Asma’u Aliyu Logo

Life, Memory & Beds

2026-02-20

  • review
  • art
  • exhibition

Life, Memory & Beds

When Dabesaki told me he was doing an exhibition on beds, I wondered what story a bed could possibly tell.

I clicked on the submission link and realized a story was required alongside an image of one’s bed.

Click, click…

I snapped a picture of my freshly made bed.


The Bed I Earned

As I began to think about the story of my bed, I found myself facing the daunting task of reflecting on my career. How I got to where I am today, and how I was able to own such a bed.

After returning to Nigeria from university in 2015, one of the first things I realized was that I could not afford my own apartment the way I had in university. It broke my heart.

I craved solitude.
I wanted my own space to be the version of myself I thought was already perfect.
I did not want to be around other people who would corrupt this intellect I had acquired while I was away.

I was arrogant enough to think, at that time, that I was grown.

The great thing about Nigeria is that it is supremely humbling. Whatever chip one carried on their shoulder. In Nigeria… none of the rules of the world apply.

As is my nature as an engineer, I began to think of how to solve my problem. I didn’t want to squat with my cousin and I didn't want to live with my parents indefinitely. The only solution, I decided, was to work hard.

So I did.

I worked as hard as I possibly could until I was able to provide for myself the kind of life I wanted. I discovered that I still had some growing up to do. And when it came time to get a bed, I commissioned the biggest one I could find.

I wrote that story and sent in my submission.


Communal Bed

A few weeks later, I drove to Lisa Suites, curious to see what my creative friend had done with the exhibition.

After signing in, I walked into the exhibition room and was met with a large bed. It seemed almost unreal. It stopped me in my tracks.

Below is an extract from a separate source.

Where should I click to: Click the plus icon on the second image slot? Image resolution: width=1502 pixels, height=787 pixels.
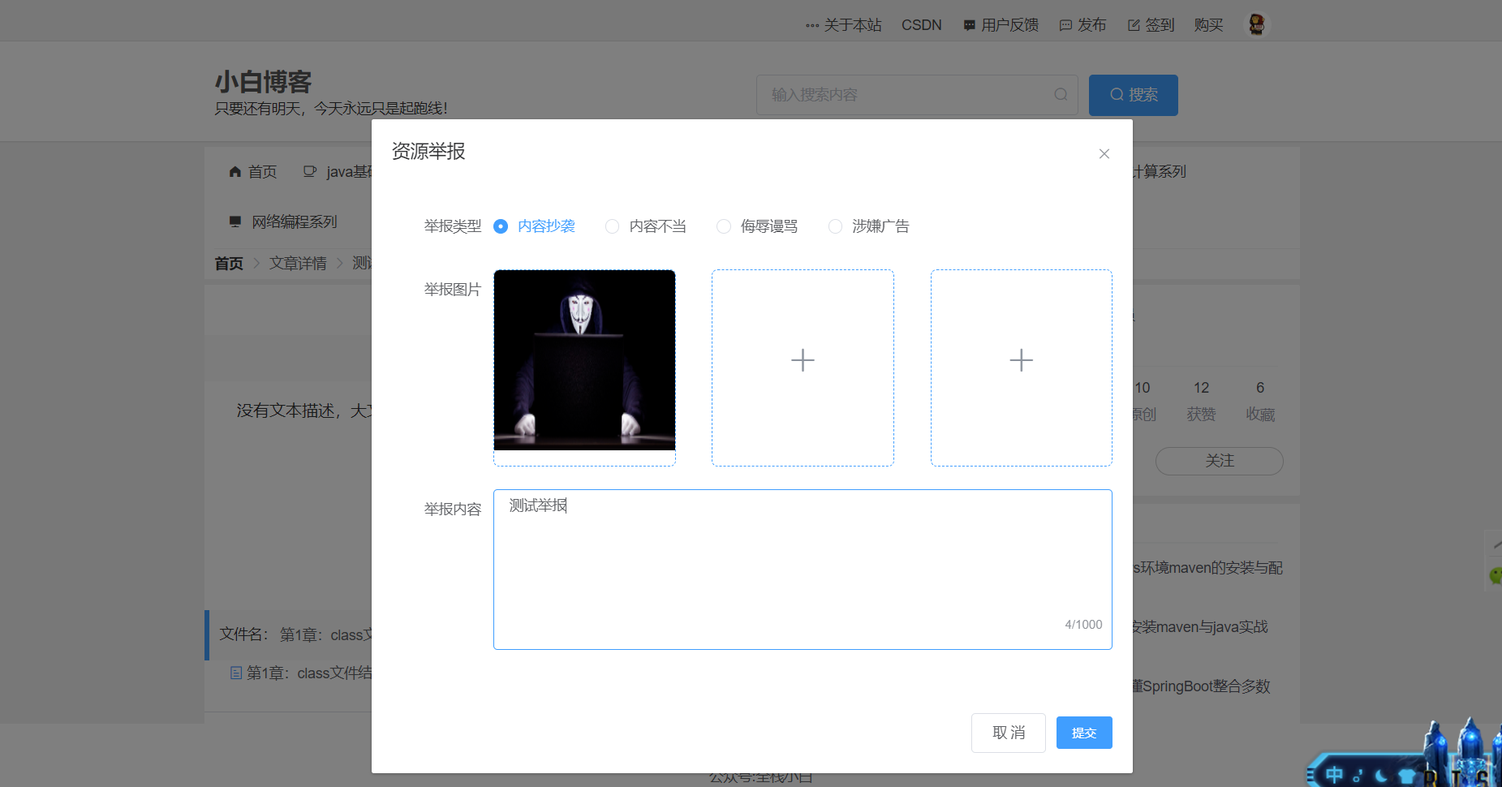(x=802, y=360)
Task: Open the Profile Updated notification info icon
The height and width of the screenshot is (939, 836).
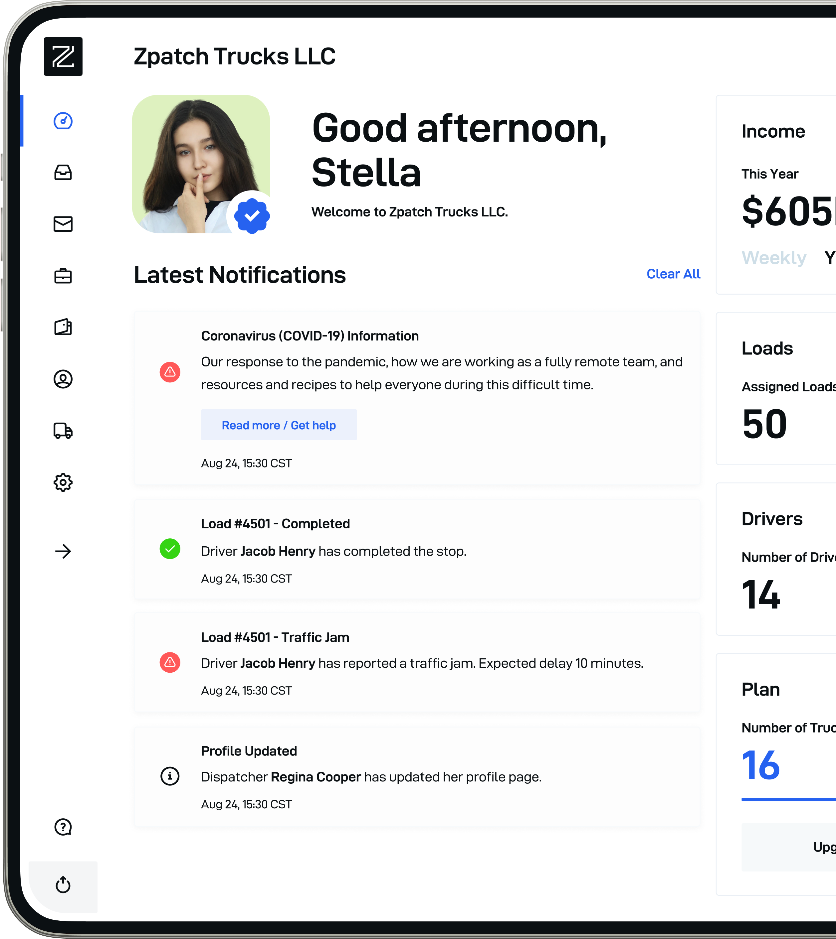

I scanned for the information card.

Communal Bed

Suddenly, I was back in Kaduna.
On a rainy Friday night.
The day my father died.


The Longest Journey

I was in Abuja when I received the news.

The news hit me like a train.

My greatest fear in life had always been losing a parent. I used to believe the world would stop dead in its tracks if one of my parents died. Instead, the world continued...indifferent.

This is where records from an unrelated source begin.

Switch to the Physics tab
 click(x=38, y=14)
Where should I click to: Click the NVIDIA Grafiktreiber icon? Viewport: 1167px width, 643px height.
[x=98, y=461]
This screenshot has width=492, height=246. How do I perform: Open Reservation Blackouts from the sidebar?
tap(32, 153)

I was suddenly filled with a desperate yearning to be close to dad. If my world was going to end, I wanted to be near my family when it did.

I tried. By God, I tried to get home in time.

But per Islamic rites, my father was buried shortly after the Asr prayer while I was still coordinating my travel logistics. It was the longest journey to Kaduna of my life. I begged the driver to go faster because my sadness was consuming the entire vehicle and I wanted out.

I did not make it in time.

Everything in my body wanted nothing more than to smell my father.

As his daughter, my faith is as unshakable as his was. In that moment, I understood how powerless I was in this world.

When I finally arrived in Kaduna, I rushed to his room. It was the next best thing. I had already accepted that my father had returned to his Maker. Seeing his body would change nothing.

That night, three of us crammed ourselves into my father’s bed.

My two younger sisters and I.

Each of us nursing a grief the others could not soothe. Yet there we were...desperate for the last traces of him that still lingered in the land of the living.


Counting Pillows

At Lisa Suites, I counted the pillows on the communal bed.

There were 6 pillows.

It could hold my father, my mother, my sisters, and my brother.

I wanted, more than anything to lie on that communal bed with my father and everyone who loved him and missed him as deeply as I did.

I swallowed the grief that threatened to burst through me and continued walking.


Other Beds

On the left side of the communal bed stood a simple metal dormitory bunk bed.

I was ten years old again.

My father was dropping me off at boarding school for the first time. When I chose the top bunk, he asked if I was sure I wouldn’t fall.

Across the room sat a baby cot. The kind used in hospitals.

And then I understood the story the exhibition was trying to tell me.

“We are born in beds, and we die in beds.”

“I get it,” I whispered.


What Art Does

The exhibition did exactly what art is meant to do.

It transported me.

It forced me to experience a range of emotions and to come face to face with who I am, where I have been and where I am going.

I had been skeptical about an exhibition centered on beds. I didn’t get it at first. But I have now learned that beds are not passive objects in our lives.

They are very active participants.

As I walked through the exhibition space, I paused before a global wall of beds displaying stories from over seventeen countries where my own submission hung. Every story was different.

Beds mean different things to different people.

  • For some, rest.
  • For others, sleep.
  • For some, sex.
  • For others, death and grief.

I read and listened to how beds shape our lives from birth until death.

An object of utility suddenly posed philosophical questions.

The Life, Memory & Beds exhibition was everything I expected art to be. It took me on a journey from childhood to adulthood.

And that, right there, is the sign of very good art.